Quelque temps plus tard, il demanda la main d’une autre fille et son père lui fit comprendre qu’il arrivait un peu tard parce qu’il avait déjà accordé sa main à quelqu’un qui s’était présenté bien avant lui. Un terrible soupçon assaillit alors le jeune homme. Se pouvait-il que personne ne veuille de lui comme gendre ? Pour en avoir le cœur net, il demanda en mariage une troisième, une quatrième et une cinquième fille et à chaque fois, on lui répliquait par la négative sous couvert de prétextes incongrus. Bizarre. Se pouvait-il que personne ne se souvienne des immenses et innombrables services qu’il avait rendus au village ? Après d’autres démarches, infructueuses également, il se résigna à la triste réalité. Personne ne voulait de lui comme gendre. Ses soupçons s’étaient avérées justes. Malgré tous les nombreux services qu’il avait rendu aux gens de son village, ceux-ci, en retour, le méprisaient ! Aucun n’avait voulu lui accorder la main de sa fille ! Pourquoi ? Qu’avait-il fait de mal ? Il avait toujours accompli du bon travail pour honorer la mémoire de son père afin que tout le monde puisse parler de lui en bien.
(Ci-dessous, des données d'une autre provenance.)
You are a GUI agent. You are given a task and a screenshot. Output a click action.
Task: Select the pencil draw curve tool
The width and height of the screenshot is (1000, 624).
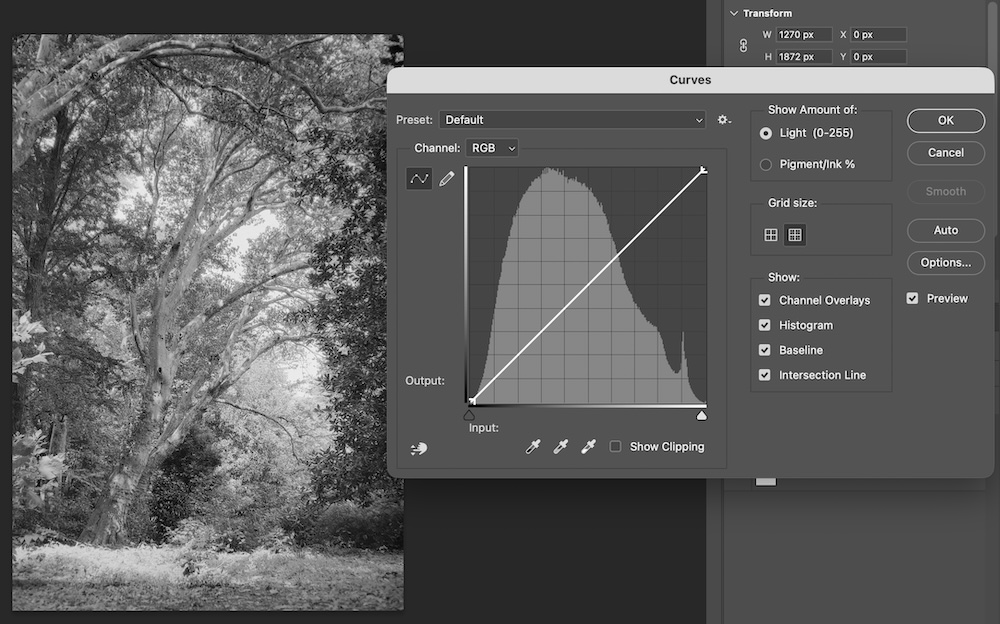[x=446, y=178]
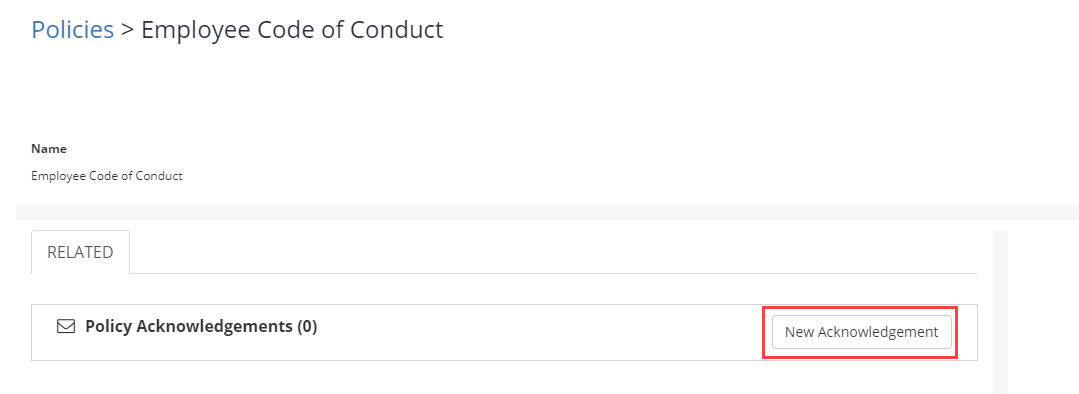Click the (0) count in Policy Acknowledgements
The width and height of the screenshot is (1079, 394).
(x=307, y=326)
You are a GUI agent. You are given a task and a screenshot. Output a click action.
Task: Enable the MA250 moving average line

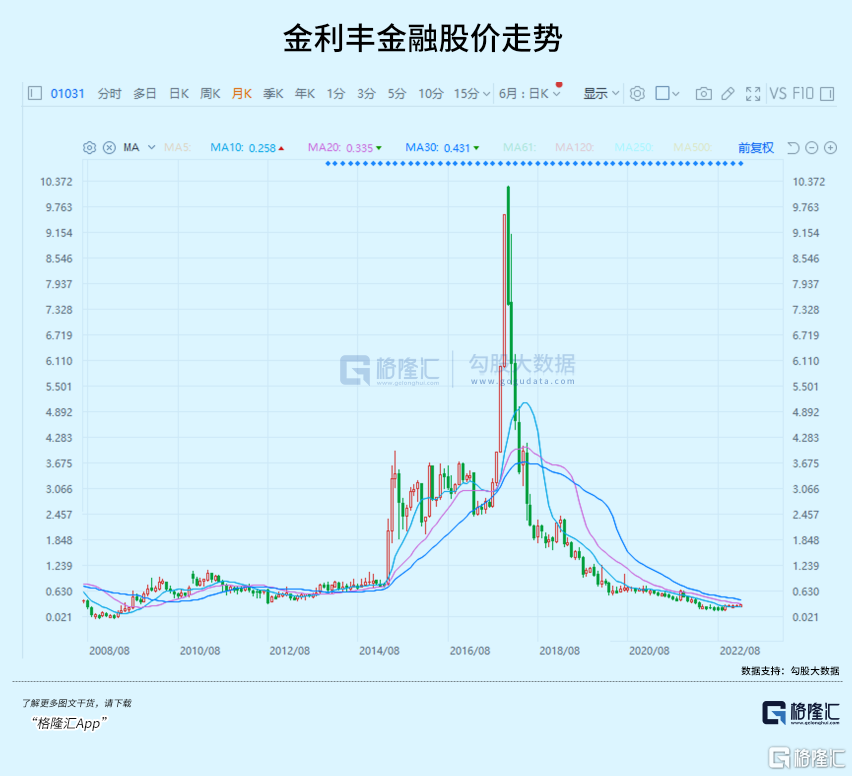pyautogui.click(x=634, y=148)
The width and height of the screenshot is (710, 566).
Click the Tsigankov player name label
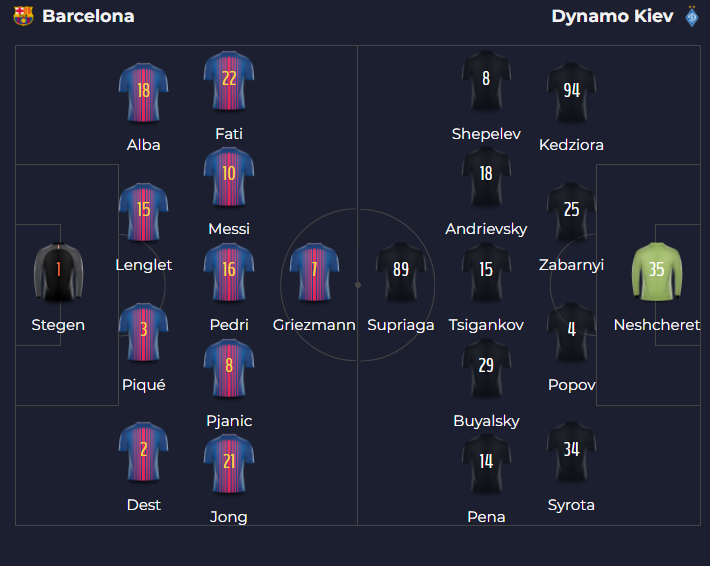tap(486, 325)
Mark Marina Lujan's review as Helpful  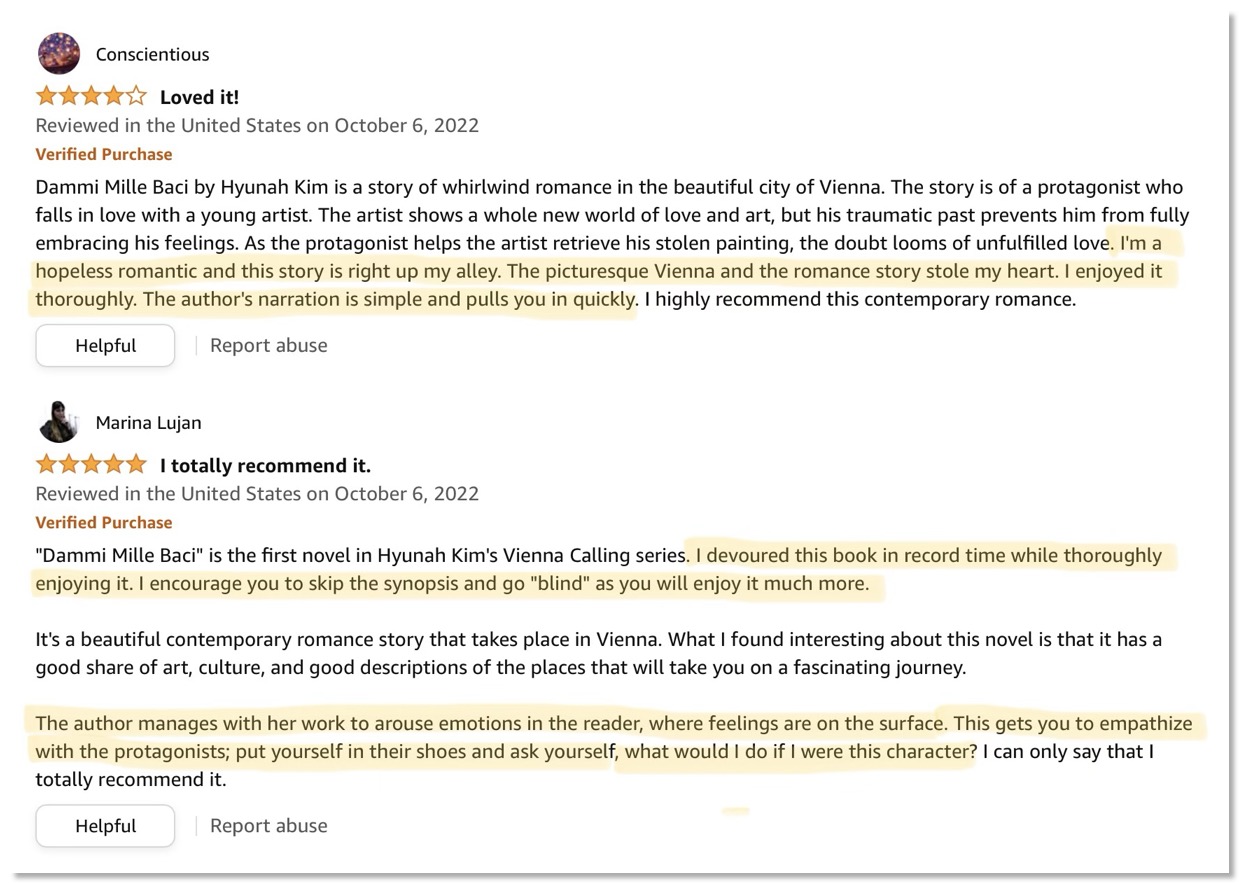click(105, 826)
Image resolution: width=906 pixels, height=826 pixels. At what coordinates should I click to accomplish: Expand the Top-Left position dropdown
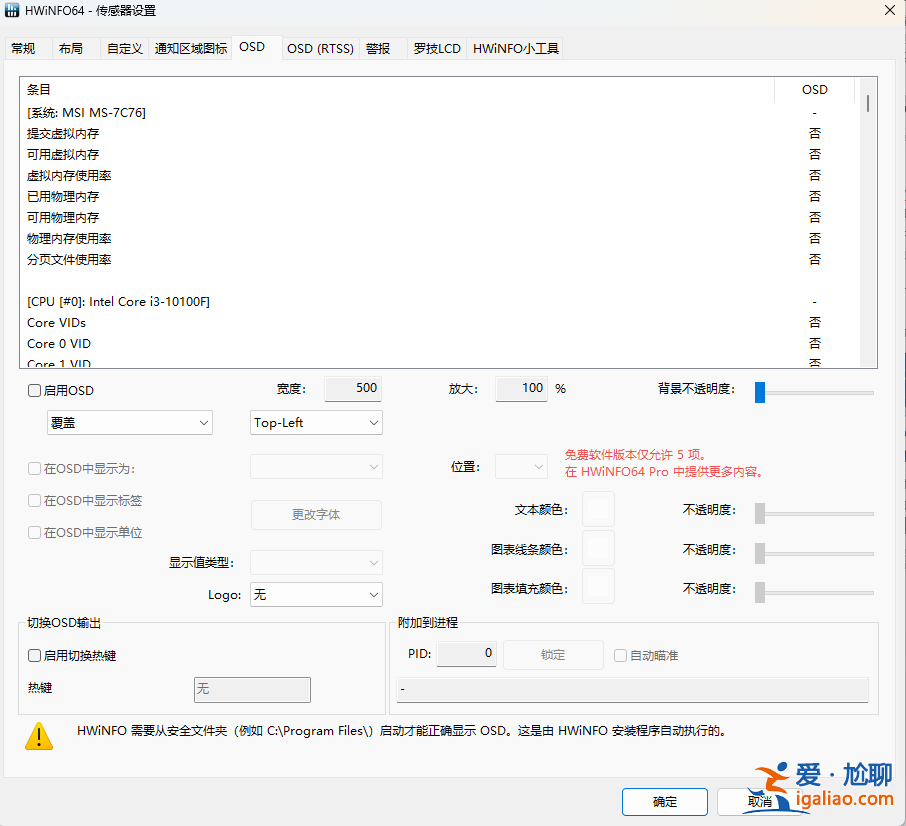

Il avait fabriqué des couteaux, des haches, des faucilles, des araires, des socles, et souvent sans demander de contrepartie quand celui qui sollicitait son aide n’avait pas de quoi payer… Et voilà le résultat! Il était le mal-aimé de tout le village !
Sa mère tenta de le consoler :
– Ne sois pas triste, mon enfant ; la vie est pleine de ce type de surprises empreintes de mépris et d’ingratitude. Je vais te ramener une fille d’un des villages se trouvant derrière les montagnes. Dans ces villages-là, à ce qu’on m’a dit, les filles sont plus belles et plus dociles.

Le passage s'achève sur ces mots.